FROM home_monthly_conv
GROUP BY 1

) AS funnel_table
GROUP BY 1;
landers sessions product_pg fuzzy_pg cart_pg ship_pg bill_pg order_pg
home 2346 975 708 306 208 176 77
lander 2381 1119 801 361 238 202 96

2 records

It is evident that ‘/lander-1’ has had better stepthrough’s than ‘/home’. This indicates to us that we should move forward with featuring the ‘/lander-1’ landing page.

Objective 7: Analyzing Revenue per Session

Quantify the impact of the billing test (‘/billing’ vs. ‘/billing-2’) by analyzing the lift generated from the test (Sept 10 to Nov 10) in terms of revenue per billing page session

We will once again make use of a subquery to get our desired information.

SELECT 
website_pageviews.created_at,
website_pageviews.website_session_id,
website_pageviews.pageview_url,
orders.order_id,
orders.price_usd

FROM website_pageviews
LEFT JOIN orders
ON orders.website_session_id = website_pageviews.website_session_id
WHERE website_pageviews.created_at BETWEEN '2012-09-10' AND '2012-11-10'
AND website_pageviews.pageview_url IN ('/billing','/billing-2');
created_at website_session_id pageview_url order_id price_usd
2012-09-09 21:49:26 25306 /billing 870 49.99
2012-09-10 00:13:05 25325 /billing-2 871 49.99
2012-09-10 05:39:09 25343 /billing 872 49.99
2012-09-10 07:53:37 25353 /billing 873 49.99
2012-09-10 08:36:13 25358 /billing-2 874 49.99
2012-09-10 09:26:12 25368 /billing 875 49.99
2012-09-10 11:22:08 25393 /billing 876 49.99
2012-09-10 12:22:36 25411 /billing-2 877 49.99
2012-09-10 15:08:37 25454 /billing-2 878 49.99
2012-09-10 15:18:08 25459 /billing-2 NA NA

Displaying records 1 - 10

Here we have information concerning when a purchase was made, which session it is associated with, what billing page they used (key information), and then the order info as well.

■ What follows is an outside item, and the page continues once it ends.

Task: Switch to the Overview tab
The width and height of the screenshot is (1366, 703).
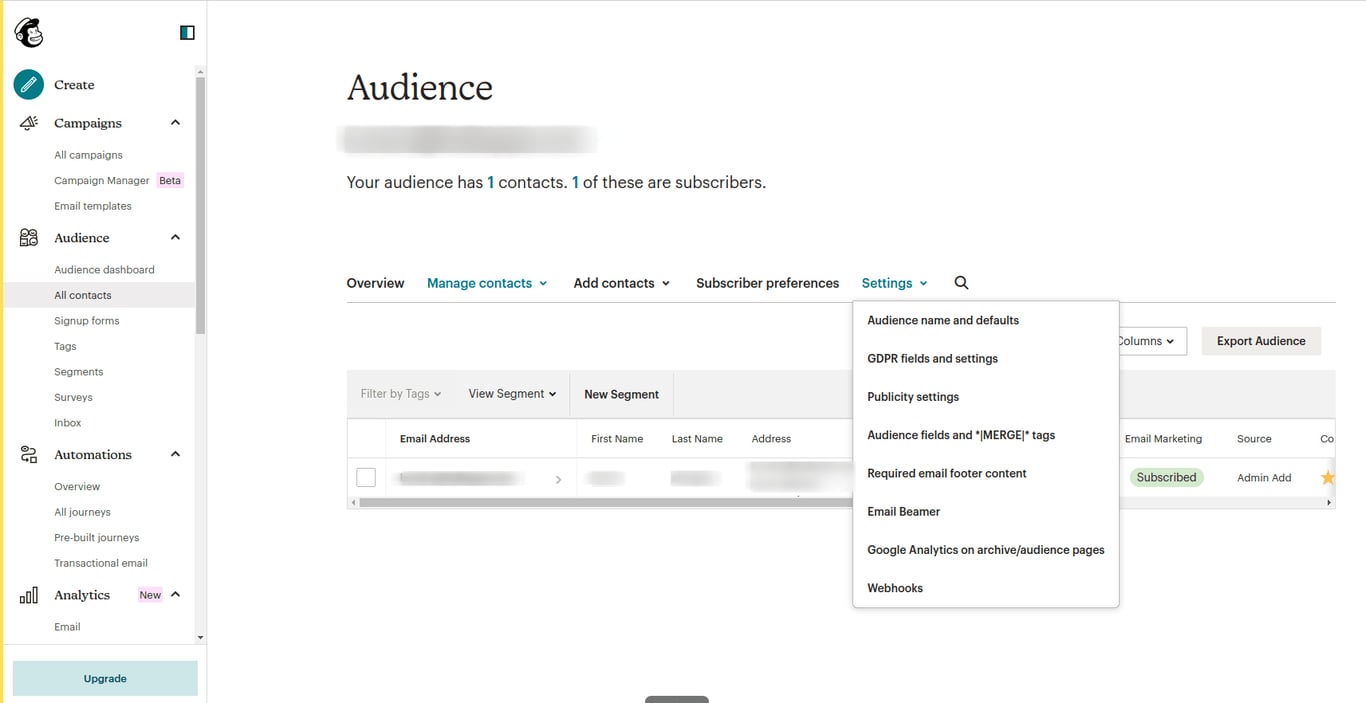Action: pyautogui.click(x=375, y=283)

We can use this now to compare the two billing pages to see which had better perfomance as follows:

SELECT DISTINCT
pageview_url,

COUNT(website_session_id) AS billing_sessions,
COUNT(order_id) AS orders,
SUM(price_usd)/COUNT(pageview_url) AS rev_per_session

FROM(
SELECT 
website_pageviews.created_at,
website_pageviews.website_session_id,
website_pageviews.pageview_url,
orders.order_id,
orders.price_usd

FROM website_pageviews
LEFT JOIN orders
ON orders.website_session_id = website_pageviews.website_session_id
WHERE website_pageviews.created_at BETWEEN '2012-09-10' AND '2012-11-10'
AND website_pageviews.pageview_url IN ('/billing','/billing-2')

) AS billing_pg
GROUP BY 1;
pageview_url billing_sessions orders rev_per_session
/billing 657 301 22.90257
/billing-2 653 410 31.38729

2 records

The billing test indicates that the second billing page-type, ‘/billing-2’ is more effective in converting more orders. There is more orders by volume and also more money being spent persession as a result.